Yet, whom I was decades ago varies from this person today. Personal sensibilities alter. Experiences spark altered conceptions. Dialogue spurs adaption. As we accumulate memories and wisdom, as we stumble and flutter, opportunities to redefine ourselves emerge. I wonder whether a civic duty is to engage with other voices as much as possible. To try to share perspectives. To view one’s past as a sounding ground that produced the present. To recognize that we’re bound together in this life stuff with others and to seek to share insights, for any person might be able to inform another person’s view. Everyone is capable of change. In this regard I am not unique.
How any two people see things need not converge. You can see windmills whereas I see dragons. Yet, should we not be able to converse and share our vantage points? Even interactions with Kelly can be rife with conflict, in terms of what we prioritize or notice. We can consider each other’s behavior to be completely absurd, even unattractive at time, yet what impresses me the most is when we pause and manage to give the other a chance. Which is to say to provide each other some respect.
You don’t need to agree with a viewpoint or give credence that it makes sense to feel some way in response to some stimulus, but rather if you can simply recognize that a person might feel some way in response to some stimulus and accept that aspect of the person then you gain ground nonetheless. And, if in the end, your perspective does make sense, then simply living and not arguing might carry the day ultimately, and, if not, it doesn’t matter.

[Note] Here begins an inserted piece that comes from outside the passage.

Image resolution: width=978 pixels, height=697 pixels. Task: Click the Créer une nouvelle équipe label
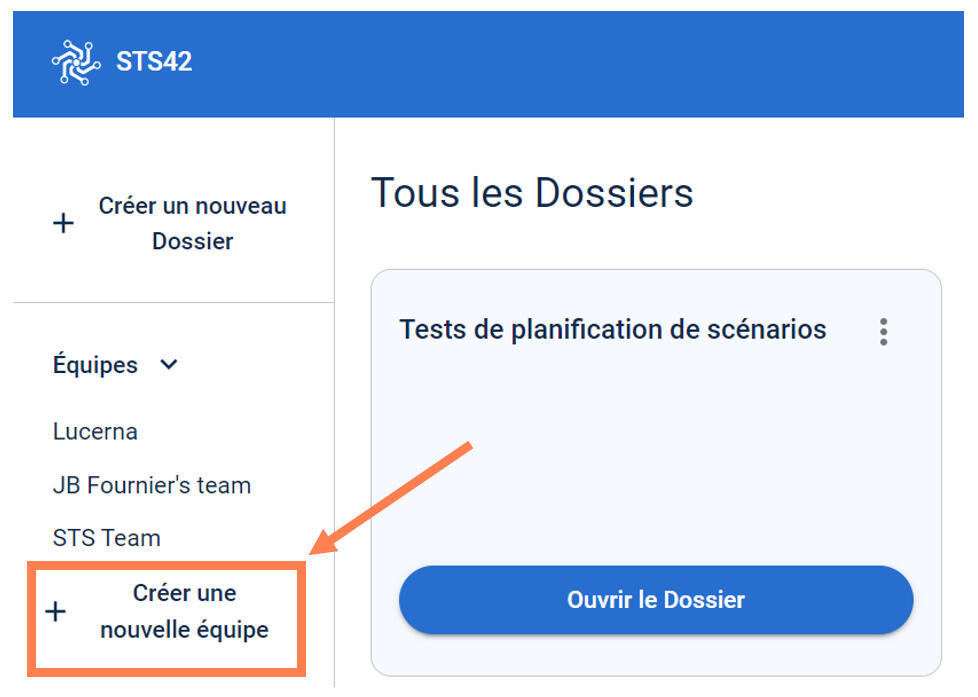(x=184, y=611)
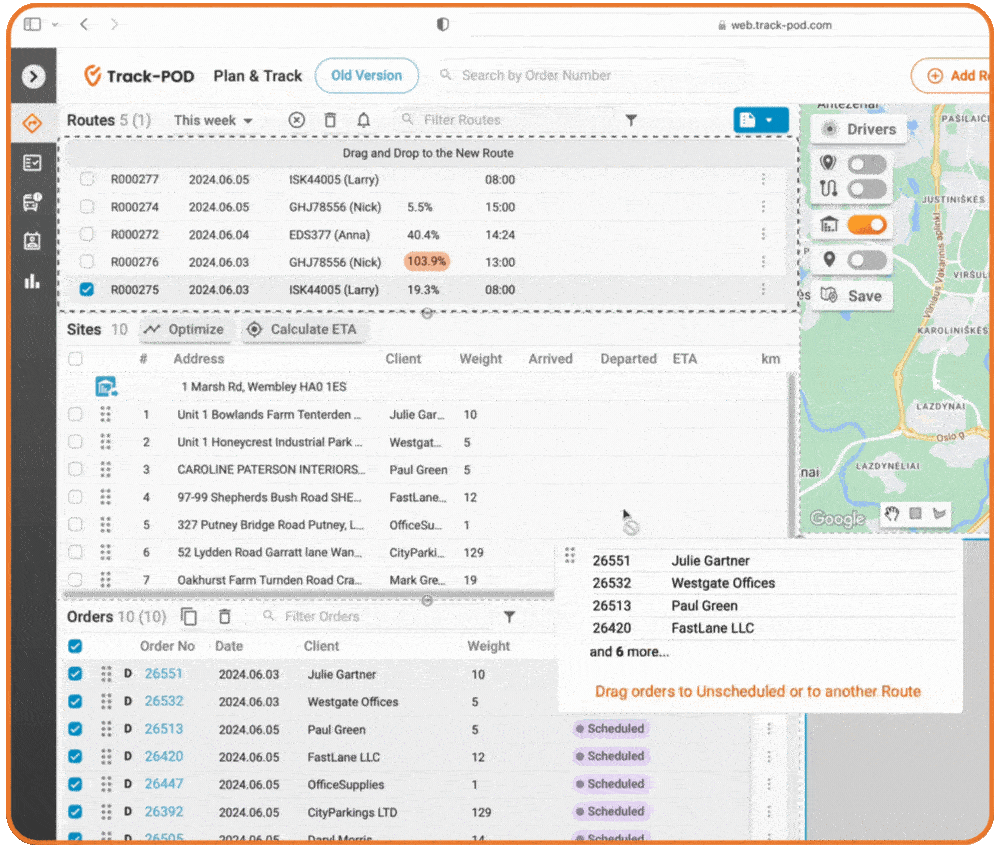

For, the true story is not the conflicts we win or lose but the wisdoms we accrete. Might it be that people simply fail to get outside of their bubbles and all it takes is new experiences and continued opportunities that might get us from being fearful of the world at large to seeing everything as simply more of the same general life stuff through which we might explore? People push each other way. They simplify their lives to excesses to drive out the need to change. What strikes me about rock climbing is that it helps me break myself down, to undergo stress and redemption, which can arise from success as well as failure on a given route. It reminds me that in daily life to not shrink from fear. One day, perhaps, I’ll work up the nerve to interact more with people who express quite contrary perspectives from my own. For even in my past, such a human exists with whom I can banter.